■ **Task instructions**: Somewhere below, one line contains "You are a computer-use agent. Image" and a later line contains "Task: Open the hamburger side menu". Output those two lines and everything between them exactly, and nothing else.

■ **Supplied entries**:
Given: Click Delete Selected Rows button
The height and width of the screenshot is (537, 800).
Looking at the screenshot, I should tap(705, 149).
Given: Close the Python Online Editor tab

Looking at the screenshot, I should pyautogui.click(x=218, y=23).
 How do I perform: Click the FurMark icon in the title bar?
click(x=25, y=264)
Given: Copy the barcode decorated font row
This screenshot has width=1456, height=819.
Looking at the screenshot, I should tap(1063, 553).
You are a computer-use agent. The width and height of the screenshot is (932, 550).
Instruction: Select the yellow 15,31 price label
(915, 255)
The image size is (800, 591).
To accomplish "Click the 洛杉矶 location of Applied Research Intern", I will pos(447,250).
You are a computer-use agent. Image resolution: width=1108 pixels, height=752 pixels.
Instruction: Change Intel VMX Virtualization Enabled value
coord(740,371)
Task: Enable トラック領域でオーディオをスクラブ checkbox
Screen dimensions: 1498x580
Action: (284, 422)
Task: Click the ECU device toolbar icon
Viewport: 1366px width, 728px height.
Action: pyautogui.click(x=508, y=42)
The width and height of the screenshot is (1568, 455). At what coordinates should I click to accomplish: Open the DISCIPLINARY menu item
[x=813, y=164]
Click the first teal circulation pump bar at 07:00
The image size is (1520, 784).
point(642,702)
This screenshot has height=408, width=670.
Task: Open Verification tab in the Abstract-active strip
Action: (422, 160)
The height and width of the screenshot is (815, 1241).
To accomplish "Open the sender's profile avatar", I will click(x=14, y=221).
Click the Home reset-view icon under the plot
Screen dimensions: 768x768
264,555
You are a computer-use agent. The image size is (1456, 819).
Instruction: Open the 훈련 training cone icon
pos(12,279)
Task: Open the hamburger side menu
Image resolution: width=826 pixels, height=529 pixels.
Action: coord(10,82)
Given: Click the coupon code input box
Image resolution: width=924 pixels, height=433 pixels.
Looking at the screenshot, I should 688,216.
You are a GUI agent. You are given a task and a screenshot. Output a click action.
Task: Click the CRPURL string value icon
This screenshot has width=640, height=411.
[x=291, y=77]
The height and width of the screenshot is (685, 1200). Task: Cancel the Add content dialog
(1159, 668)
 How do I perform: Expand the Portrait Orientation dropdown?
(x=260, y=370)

■ **Written answer**:
You are a computer-use agent. Image resolution: width=1108 pixels, height=752 pixels.
Instruction: Change Intel VMX Virtualization Enabled value
coord(740,371)
Task: Enable トラック領域でオーディオをスクラブ checkbox
Screen dimensions: 1498x580
Action: (284, 422)
Task: Click the ECU device toolbar icon
Viewport: 1366px width, 728px height.
Action: pyautogui.click(x=508, y=42)
The width and height of the screenshot is (1568, 455). At what coordinates should I click to accomplish: Open the DISCIPLINARY menu item
[x=813, y=164]
Click the first teal circulation pump bar at 07:00
The image size is (1520, 784).
point(642,702)
This screenshot has height=408, width=670.
Task: Open Verification tab in the Abstract-active strip
Action: (422, 160)
The height and width of the screenshot is (815, 1241).
To accomplish "Open the sender's profile avatar", I will click(x=14, y=221).
Click the Home reset-view icon under the plot
Screen dimensions: 768x768
264,555
You are a computer-use agent. The image size is (1456, 819).
Instruction: Open the 훈련 training cone icon
pos(12,279)
Task: Open the hamburger side menu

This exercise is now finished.